15. Arbitration. Any disputes, controversies or claims arising under, relating to or in connection with this Award Agreement that the parties cannot resolve themselves, including without limitation, disputes, controversies or claims pertaining to the general application, validity, construction, interpretation or enforceability of this Award Agreement (except for claims by Company or its Affiliates arising under Section 6 herein and Exhibit A), shall be settled exclusively by final and binding arbitration, before a sole arbitrator, in accordance with the American Arbitration Association Employment Arbitration Rules and Mediation Procedures. Included within this arbitration provision are any claims based on violation of local, state or federal law, such as claims for discrimination, harassment, retaliation or civil rights violations under Title VII of the Civil Rights Act of 1964, the Age Discrimination in Employment Act, the Americans with Disabilities Act, Fair Labor Standards Act, ERISA, COBRA, New York state employment laws (including, without limitation, the New York State Human Rights Law, the New York City Human Rights Law, and the New York Labor Law), Massachusetts state employment laws (including, without limitation, the Massachusetts Fair Employment Practices Law and the Massachusetts Payment of Wages Law) or similar federal, state, and local statutes.
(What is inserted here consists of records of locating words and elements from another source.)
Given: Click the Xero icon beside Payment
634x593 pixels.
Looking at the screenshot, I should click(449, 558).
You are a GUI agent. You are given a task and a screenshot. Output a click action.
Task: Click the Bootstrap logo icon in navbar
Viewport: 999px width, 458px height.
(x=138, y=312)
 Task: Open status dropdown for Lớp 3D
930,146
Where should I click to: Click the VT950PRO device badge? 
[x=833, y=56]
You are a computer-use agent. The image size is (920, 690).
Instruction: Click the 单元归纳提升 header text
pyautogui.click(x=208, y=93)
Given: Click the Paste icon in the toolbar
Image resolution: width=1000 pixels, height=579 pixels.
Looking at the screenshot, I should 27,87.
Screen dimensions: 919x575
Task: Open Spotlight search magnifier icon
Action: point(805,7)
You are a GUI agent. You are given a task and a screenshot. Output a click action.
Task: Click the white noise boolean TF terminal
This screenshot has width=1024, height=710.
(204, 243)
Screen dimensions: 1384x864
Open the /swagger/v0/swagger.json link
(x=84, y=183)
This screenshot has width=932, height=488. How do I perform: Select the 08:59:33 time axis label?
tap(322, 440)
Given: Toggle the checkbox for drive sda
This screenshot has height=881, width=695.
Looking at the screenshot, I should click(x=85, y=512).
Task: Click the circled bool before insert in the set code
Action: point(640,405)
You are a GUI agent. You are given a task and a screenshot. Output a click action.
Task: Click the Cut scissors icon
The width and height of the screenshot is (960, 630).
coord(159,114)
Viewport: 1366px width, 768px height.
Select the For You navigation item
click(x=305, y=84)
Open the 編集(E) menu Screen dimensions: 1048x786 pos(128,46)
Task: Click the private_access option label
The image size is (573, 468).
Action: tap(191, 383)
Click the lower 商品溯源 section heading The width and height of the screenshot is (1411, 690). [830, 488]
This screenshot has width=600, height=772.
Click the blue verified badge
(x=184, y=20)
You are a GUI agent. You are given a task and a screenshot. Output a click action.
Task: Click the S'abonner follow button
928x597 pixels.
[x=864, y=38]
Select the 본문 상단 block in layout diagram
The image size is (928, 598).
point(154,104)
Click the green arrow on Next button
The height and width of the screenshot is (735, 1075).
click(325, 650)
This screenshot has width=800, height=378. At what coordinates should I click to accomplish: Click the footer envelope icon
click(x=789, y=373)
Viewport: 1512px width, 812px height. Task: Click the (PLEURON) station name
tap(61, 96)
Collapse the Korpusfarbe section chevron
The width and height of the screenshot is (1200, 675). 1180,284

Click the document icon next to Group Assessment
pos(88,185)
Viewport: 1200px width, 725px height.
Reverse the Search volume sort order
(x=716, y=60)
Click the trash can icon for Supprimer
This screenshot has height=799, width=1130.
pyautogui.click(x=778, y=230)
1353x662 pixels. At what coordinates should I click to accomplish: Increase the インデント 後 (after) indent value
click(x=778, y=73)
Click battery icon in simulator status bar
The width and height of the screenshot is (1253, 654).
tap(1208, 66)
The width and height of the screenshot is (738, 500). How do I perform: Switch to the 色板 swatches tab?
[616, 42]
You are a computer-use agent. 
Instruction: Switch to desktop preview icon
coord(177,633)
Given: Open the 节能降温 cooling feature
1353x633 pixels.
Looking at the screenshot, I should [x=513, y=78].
Except as otherwise provided in this Agreement, arbitration shall be the exclusive method of resolving any Award-related dispute, and both Company and Participant are giving up any right they may otherwise have to a judge or jury deciding such dispute; provided, however, that claims for breach or enforcement of the NDA (attached as Exhibit A hereto), may proceed before a court of competent jurisdiction in the State of New York, with law of the State of New York governing any such proceeding, without regard to conflicts of law principles.